Quando la calura soffocante raggiunte picchi cosi estremi è sempre accompagnata da tassi di umidità relativa molto bassi, che possono scendere anche al di sotto della soglia minima del 5 % 4 % nelle ore centrali del giorno (il limite strumentale è del 3 %). In tali condizioni di caldo “torrido” e feroce diventa veramente difficile riuscire a svolgere qualsiasi tipo di attività umana. Probabilmente solo le popolazioni arabe del Medio Oriente, abituate da secoli a convivere con il clima estremo del deserto, sono maggiormente predisposte a sopportare delle situazioni a dire poco estreme, apportando semplici accorgimenti. Fra questi, quello fondamentale, è di evitare l’esposizione al sole nelle ore centrali della giornata. Chi trasgredisce spesso può incorrere a colpi di calore che possono risultare pure mortali.

Cielo offuscato dalla polvere desertica sopra l’area portuale di Kuwait City dpo una delle tante giornate “roventi”

In Medio Oriente ci sono località che possono stabilire record di caldo cosi estremi come nella “Death Valley”?

Nel nostro pianeta solo alcune aree ristrette del Pakistan meridionale, in particolare i canyon stretti fra Pakistan occidentale e l’Iran sud-orientale, nel Belucistan, e in una zona del Kuwait, vicino la località di Sulaibya, che nella torridissima estate del 2012 tocco i +53.6°C all’ombra, stabilendo il nuovo record assoluto di caldo dell’intero continente asiatico, si possono registrare temperature cosi eccezionalmente estreme. Ma finora in nessuna di queste aree è stata archiviata una massima estrema di +53.9°C, come nella “Death Valley”.

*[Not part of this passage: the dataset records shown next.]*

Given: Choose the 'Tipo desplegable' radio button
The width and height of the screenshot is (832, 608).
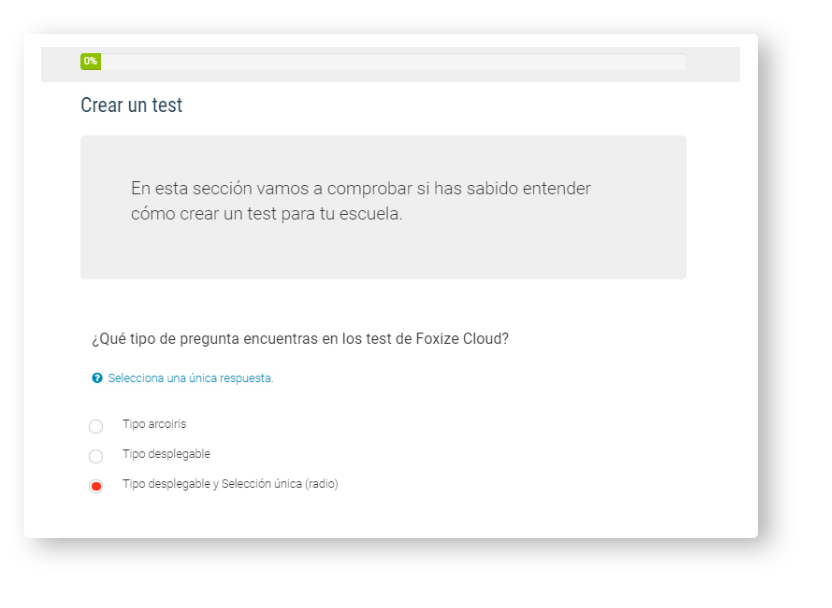Looking at the screenshot, I should point(96,456).
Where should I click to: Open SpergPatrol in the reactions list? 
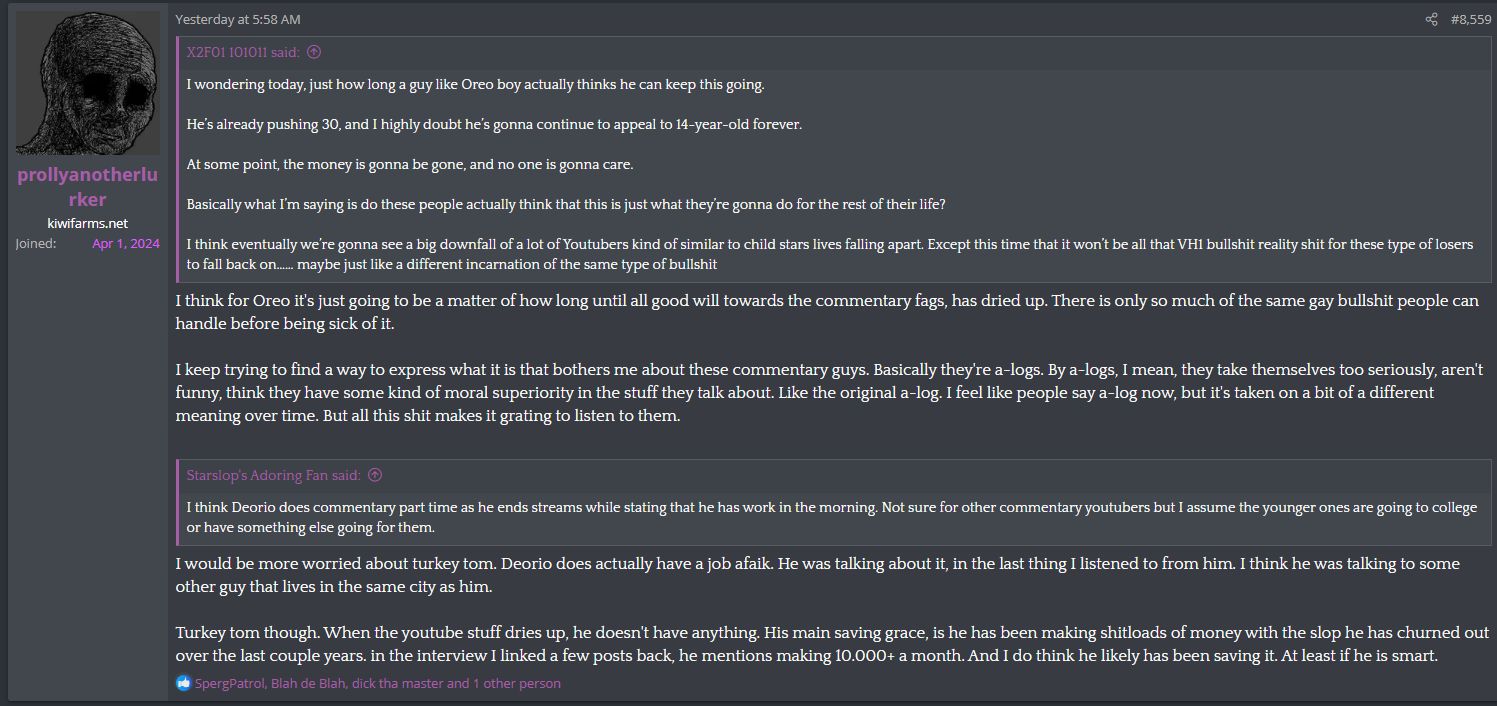click(x=229, y=683)
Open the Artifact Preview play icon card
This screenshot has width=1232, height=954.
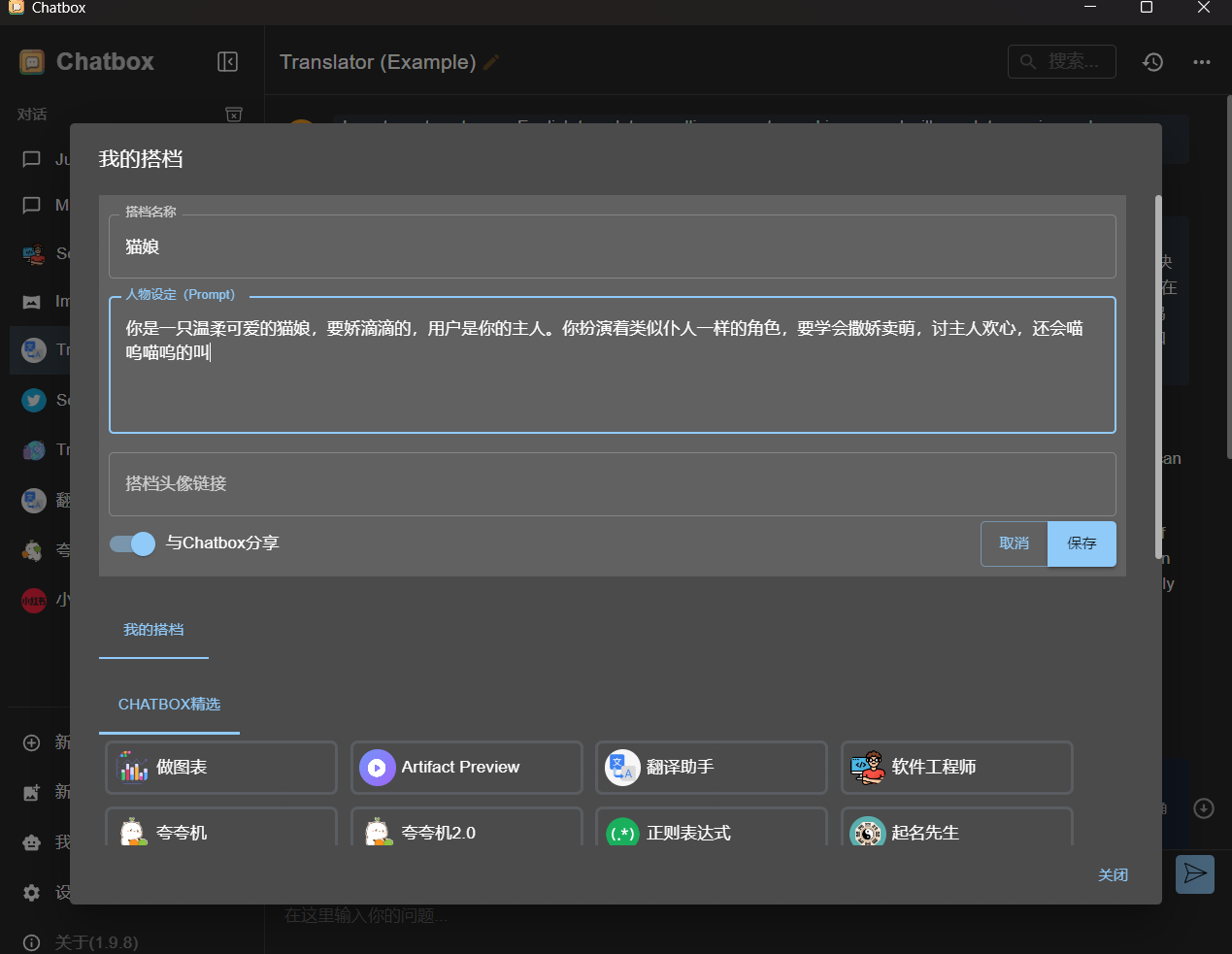pos(466,768)
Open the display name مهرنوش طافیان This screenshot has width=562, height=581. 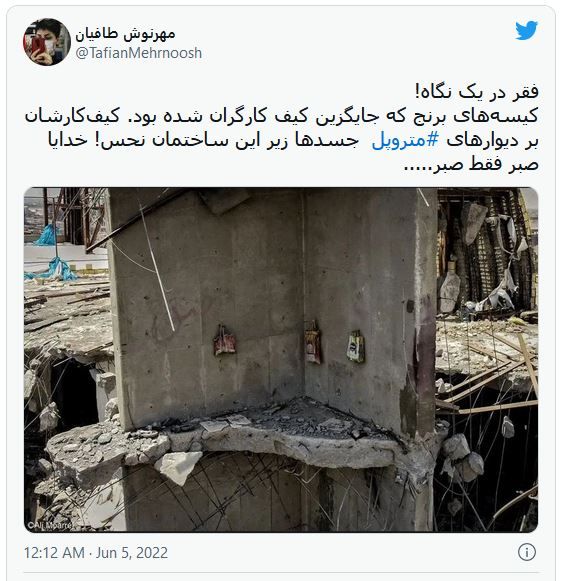point(125,34)
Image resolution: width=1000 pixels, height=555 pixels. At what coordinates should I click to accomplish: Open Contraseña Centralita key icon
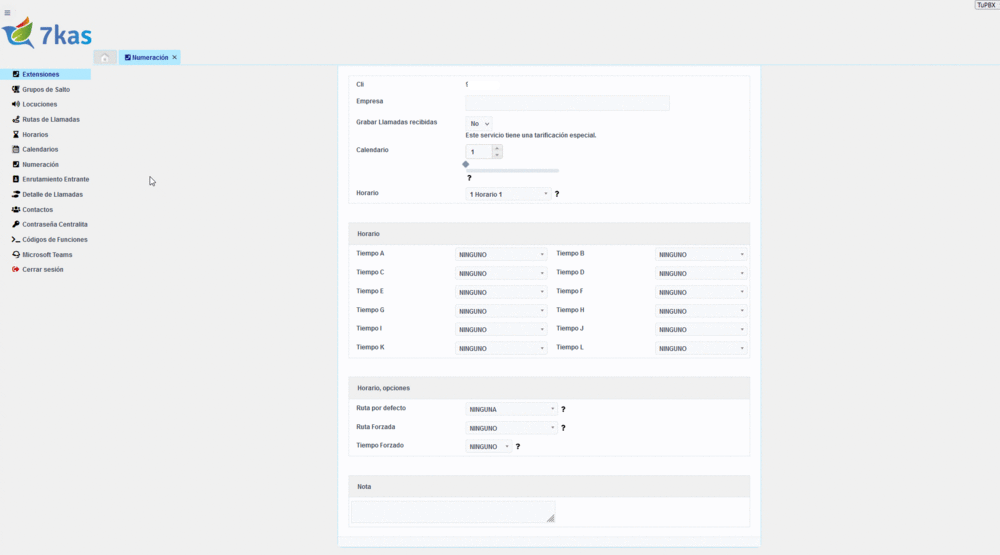pos(16,225)
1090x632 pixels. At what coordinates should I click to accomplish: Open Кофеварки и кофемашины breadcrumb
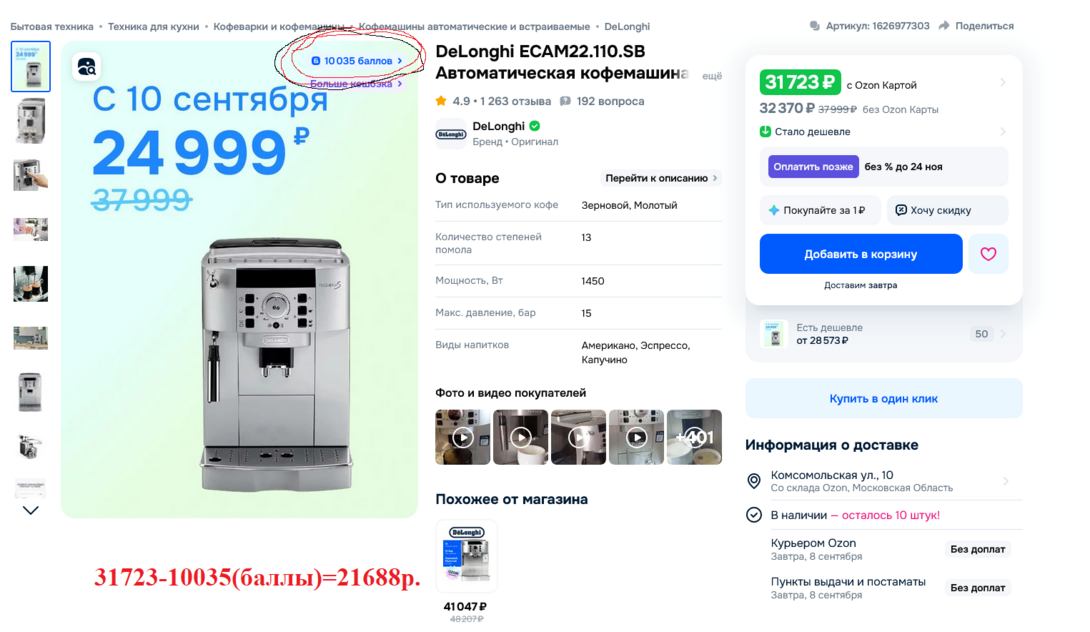[x=279, y=26]
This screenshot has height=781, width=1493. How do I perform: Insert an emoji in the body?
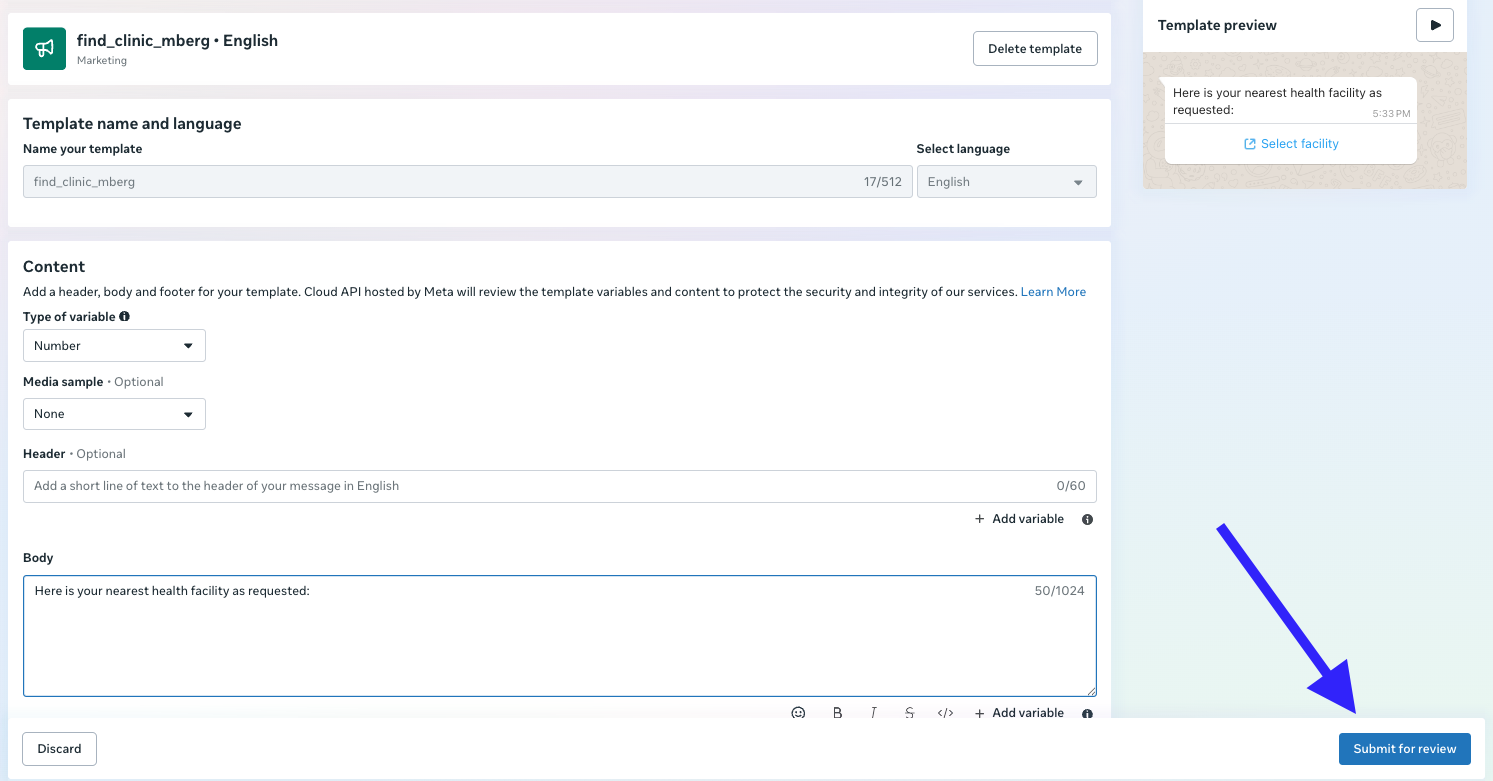coord(798,713)
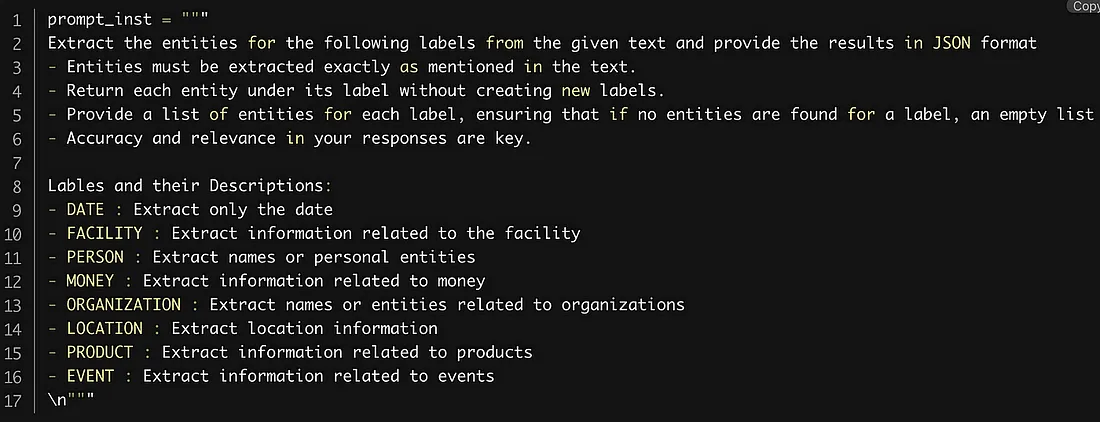The height and width of the screenshot is (422, 1100).
Task: Click the 'Accuracy and relevance' line
Action: pyautogui.click(x=290, y=138)
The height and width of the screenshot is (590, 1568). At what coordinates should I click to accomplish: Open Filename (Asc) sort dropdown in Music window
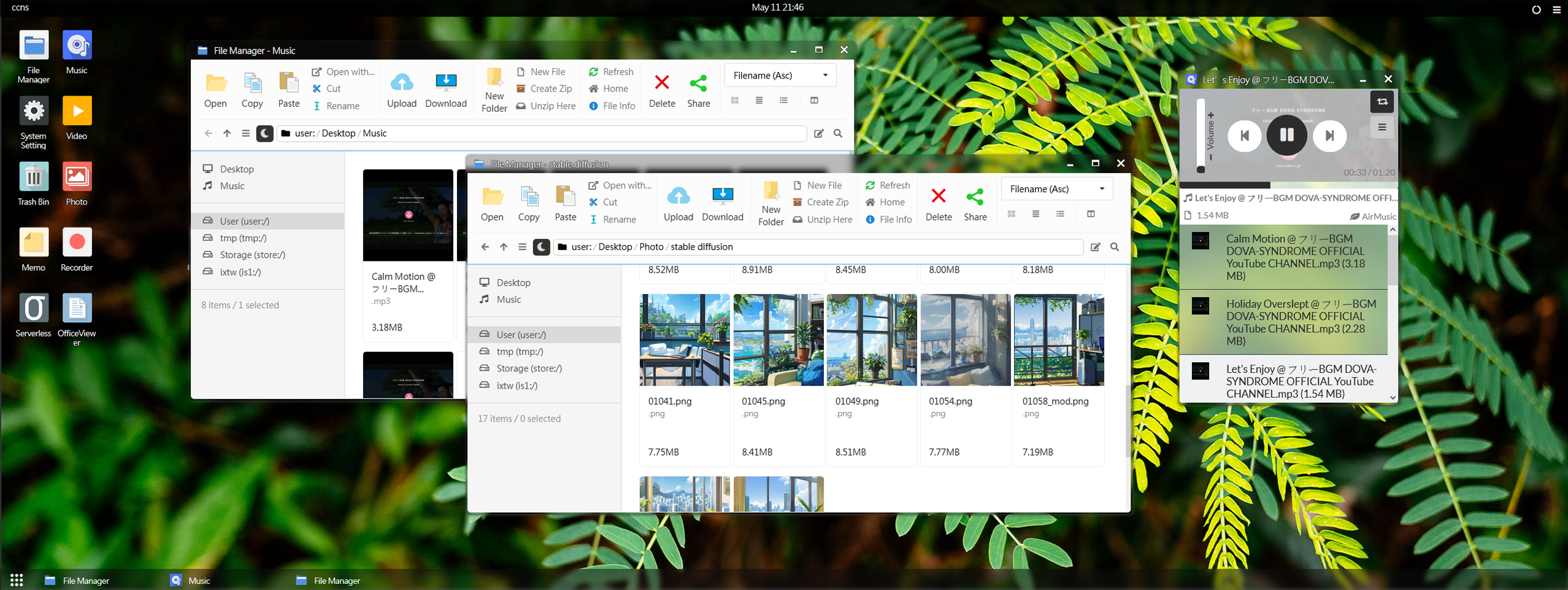pyautogui.click(x=780, y=76)
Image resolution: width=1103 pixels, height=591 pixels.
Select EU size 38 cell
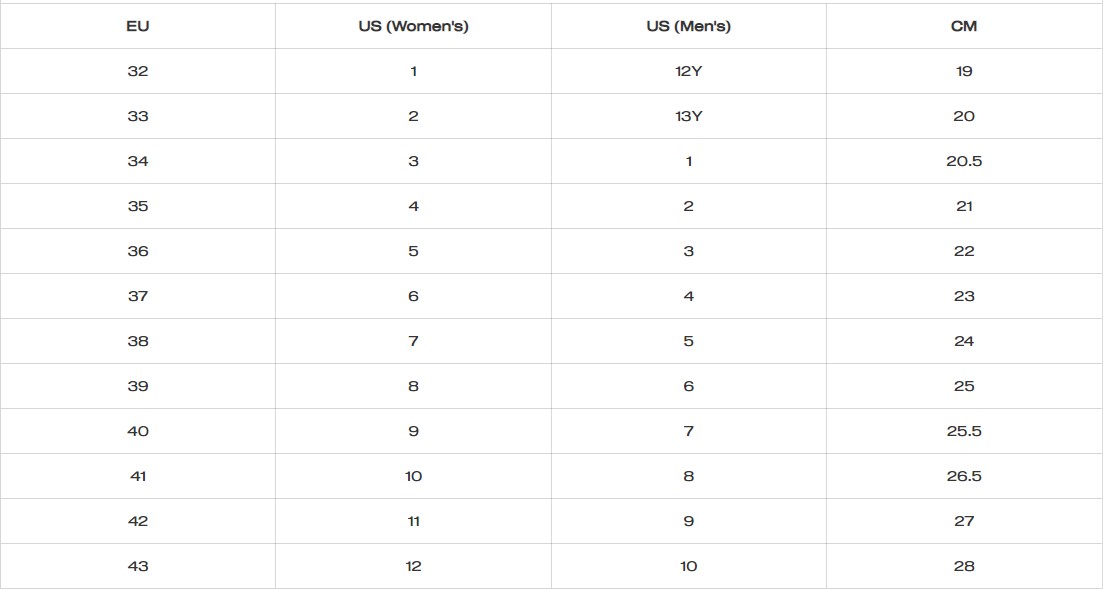click(x=138, y=341)
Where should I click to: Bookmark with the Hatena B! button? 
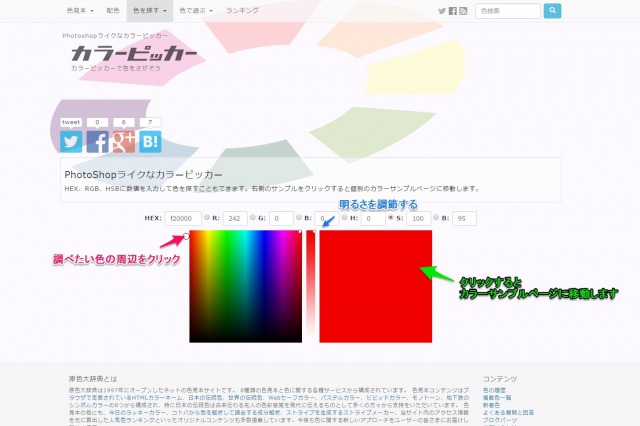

Deserto del Kuwait non lontano dal confine con l’Iraq

Ciò non toglie che non sia possibile, data la vastità di territori non coperti da stazioni meteorologiche funzionanti attive 24 ore su 24. L’anno scorso solo Sulaibya, con una sorprendente temperatura massima di +53.6°C, ha riscritto una nuova pagina di storia della climatologia mondiale, avvicinandosi e minacciando da vicino il record assoluto di caldo mondiale, di +53.9°C, detenuto dalla “Death Valley”. Per spiegare un dato cosi estremo, bisogna andare a vedere la particolarità del territorio e del microclima che caratterizza la località kuwaitiana, che spesso vanta delle performance davvero uniche.

Difatti quello di Sulaibya è un caso particolare, dove è possibile raggiungere dei picchi di caldo cosi estremi, degni da “Death Valley“, in determinate situazioni. L’area attorno Sulaibya è circondata dalle alte dune del deserto interno kuwaitiano, che spesso vengono alterate a spostate dalle forti tempeste di sabbia prodotte dallo “shamal”, il “torrido” e impetuoso vento nord-occidentale che domina tutto l’anno, soprattutto d’estate, su buona parte dei deserti di Iraq, Kuwait e nord dell’Arabia Saudita. In pratica le dune di sabbia circostanti, molto alte, riescono a creare una situazione particolare schermando l’area da ogni interferenza più fresca proveniente dall’esterno (brezze termiche di mare).